It said that by the time a typical family had paid £9 per bag to check luggage in the hold, £9.50 to have speedy boarding so they could sit together, then paid £5 extra for using a credit card to buy the tickets and £9 extra for what the airline calls an administration charge, it would have been cheaper to use a traditional carrier. And that was before incurring any extra charges like £25 for putting sports equipment in the hold, or buying a coffee and a sandwich on board, or the extra costs incurred waiting in the terminal when, as so often happens, the flight is seriously late.

It is all interestingly reminiscent of what happened in the United States in the 1980s, when low-cost carriers first came into being after President Reagan deregulated the US airline industry. In the beginning the low-cost carriers swept all before them, particularly on popular runs like New York to Boston. But then in response to stock market pressure to keep growing revenues, they began to tamper with the model – adding charges not unlike those listed above. In some cases they even created a premium class and fare for business travellers – something easyJet has hinted at but not actually done.

The result, predictably enough, was that the public realised it was no longer getting a bargain because the airline was not low-cost any more. So they took their business back to traditional carriers, who had meanwhile become leaner and cut their costs and fares. In time the loss of business was so great that a large number of those low-cost carriers collapsed.

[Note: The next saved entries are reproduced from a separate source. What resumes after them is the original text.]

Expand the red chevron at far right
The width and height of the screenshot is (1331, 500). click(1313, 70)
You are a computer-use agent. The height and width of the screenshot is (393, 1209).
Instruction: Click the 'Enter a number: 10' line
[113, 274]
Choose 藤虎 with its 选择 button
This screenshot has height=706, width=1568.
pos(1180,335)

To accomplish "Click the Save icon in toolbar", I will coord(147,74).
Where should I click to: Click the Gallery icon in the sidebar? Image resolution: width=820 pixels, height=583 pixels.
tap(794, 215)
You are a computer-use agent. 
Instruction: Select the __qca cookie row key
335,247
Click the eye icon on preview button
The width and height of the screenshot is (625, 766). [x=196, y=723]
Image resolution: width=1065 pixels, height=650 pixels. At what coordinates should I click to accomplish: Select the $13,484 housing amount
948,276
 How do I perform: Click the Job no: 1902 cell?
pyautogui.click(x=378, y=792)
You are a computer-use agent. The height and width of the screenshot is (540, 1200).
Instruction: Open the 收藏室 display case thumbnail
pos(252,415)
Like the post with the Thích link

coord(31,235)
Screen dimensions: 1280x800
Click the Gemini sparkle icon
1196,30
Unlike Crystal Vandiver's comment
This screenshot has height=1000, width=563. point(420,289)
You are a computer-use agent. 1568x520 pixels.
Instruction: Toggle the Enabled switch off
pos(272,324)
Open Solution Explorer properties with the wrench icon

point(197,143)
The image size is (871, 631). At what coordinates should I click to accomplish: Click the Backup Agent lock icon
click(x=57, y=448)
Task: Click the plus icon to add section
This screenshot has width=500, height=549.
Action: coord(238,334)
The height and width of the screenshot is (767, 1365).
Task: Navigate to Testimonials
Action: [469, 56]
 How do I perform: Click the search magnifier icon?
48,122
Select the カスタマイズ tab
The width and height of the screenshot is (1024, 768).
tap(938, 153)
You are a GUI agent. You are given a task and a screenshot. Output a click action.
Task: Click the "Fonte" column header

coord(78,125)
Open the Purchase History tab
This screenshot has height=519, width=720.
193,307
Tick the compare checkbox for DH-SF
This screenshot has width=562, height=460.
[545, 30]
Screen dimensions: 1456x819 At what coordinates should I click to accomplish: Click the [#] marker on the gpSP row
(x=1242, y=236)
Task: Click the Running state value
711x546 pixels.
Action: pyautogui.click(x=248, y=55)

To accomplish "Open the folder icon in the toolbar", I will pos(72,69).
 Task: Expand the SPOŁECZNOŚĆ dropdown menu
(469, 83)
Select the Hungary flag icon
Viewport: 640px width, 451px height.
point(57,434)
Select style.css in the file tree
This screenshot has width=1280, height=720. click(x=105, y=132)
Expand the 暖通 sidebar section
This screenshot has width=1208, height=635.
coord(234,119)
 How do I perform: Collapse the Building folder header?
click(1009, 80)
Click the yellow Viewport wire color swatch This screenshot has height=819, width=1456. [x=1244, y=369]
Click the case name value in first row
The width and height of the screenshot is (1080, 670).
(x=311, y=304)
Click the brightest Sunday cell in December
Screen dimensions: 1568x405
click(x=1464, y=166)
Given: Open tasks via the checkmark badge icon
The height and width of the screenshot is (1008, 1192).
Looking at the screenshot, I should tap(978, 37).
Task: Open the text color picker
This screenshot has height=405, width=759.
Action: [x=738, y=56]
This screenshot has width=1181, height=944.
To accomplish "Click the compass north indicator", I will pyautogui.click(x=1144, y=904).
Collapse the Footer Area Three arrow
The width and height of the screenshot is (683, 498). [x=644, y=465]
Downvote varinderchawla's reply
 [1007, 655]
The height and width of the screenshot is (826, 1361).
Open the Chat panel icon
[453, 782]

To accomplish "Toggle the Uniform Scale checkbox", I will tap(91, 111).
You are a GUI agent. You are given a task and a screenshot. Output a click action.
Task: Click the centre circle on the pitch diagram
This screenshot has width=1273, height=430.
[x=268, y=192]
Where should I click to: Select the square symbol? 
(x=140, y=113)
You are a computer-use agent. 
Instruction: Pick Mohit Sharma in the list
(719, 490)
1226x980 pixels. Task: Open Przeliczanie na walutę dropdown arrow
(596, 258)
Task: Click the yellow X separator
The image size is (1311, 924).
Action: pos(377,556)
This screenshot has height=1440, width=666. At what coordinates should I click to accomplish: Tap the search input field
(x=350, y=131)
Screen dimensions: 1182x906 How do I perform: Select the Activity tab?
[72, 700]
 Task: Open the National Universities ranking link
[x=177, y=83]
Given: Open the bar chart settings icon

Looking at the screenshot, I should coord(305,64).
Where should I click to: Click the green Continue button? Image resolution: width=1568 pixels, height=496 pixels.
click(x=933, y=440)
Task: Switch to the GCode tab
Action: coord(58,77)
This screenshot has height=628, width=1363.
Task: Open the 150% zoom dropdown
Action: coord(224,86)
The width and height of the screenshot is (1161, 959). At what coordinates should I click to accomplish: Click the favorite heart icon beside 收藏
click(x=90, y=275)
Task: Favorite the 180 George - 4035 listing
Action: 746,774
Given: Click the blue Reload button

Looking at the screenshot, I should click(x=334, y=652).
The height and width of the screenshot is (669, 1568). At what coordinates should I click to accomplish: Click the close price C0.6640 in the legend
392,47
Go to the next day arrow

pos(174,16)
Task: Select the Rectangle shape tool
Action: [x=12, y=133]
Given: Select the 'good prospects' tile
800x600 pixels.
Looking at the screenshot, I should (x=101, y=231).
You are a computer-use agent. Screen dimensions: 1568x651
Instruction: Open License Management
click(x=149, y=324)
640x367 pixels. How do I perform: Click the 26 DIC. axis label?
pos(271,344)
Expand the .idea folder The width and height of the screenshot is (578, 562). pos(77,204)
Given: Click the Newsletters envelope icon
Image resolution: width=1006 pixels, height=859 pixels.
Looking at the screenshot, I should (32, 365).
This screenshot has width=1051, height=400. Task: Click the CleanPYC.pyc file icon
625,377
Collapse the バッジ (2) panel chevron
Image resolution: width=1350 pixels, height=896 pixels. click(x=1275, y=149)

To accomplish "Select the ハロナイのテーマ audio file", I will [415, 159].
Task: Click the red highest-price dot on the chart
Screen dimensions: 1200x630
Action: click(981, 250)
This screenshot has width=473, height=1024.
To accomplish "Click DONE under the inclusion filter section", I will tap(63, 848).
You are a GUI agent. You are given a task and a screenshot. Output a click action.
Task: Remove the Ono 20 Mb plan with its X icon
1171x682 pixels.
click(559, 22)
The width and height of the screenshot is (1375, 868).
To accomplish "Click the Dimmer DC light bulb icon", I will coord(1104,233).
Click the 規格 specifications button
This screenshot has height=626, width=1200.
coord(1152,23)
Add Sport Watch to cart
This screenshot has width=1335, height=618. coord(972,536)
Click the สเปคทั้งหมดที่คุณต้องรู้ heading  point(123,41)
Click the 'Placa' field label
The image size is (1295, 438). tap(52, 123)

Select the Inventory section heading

Far from applauding easyJet for pushing up revenues with all these extra charges, the stock market, and indeed the company's management, should actually take fright. What they are doing with each extra stealth charge imposed on passengers is undermining the brand, and ultimately they will destroy it because they will have departed too far from its core values. If they carry on along the current path they will wake up one day and find they no longer have a business.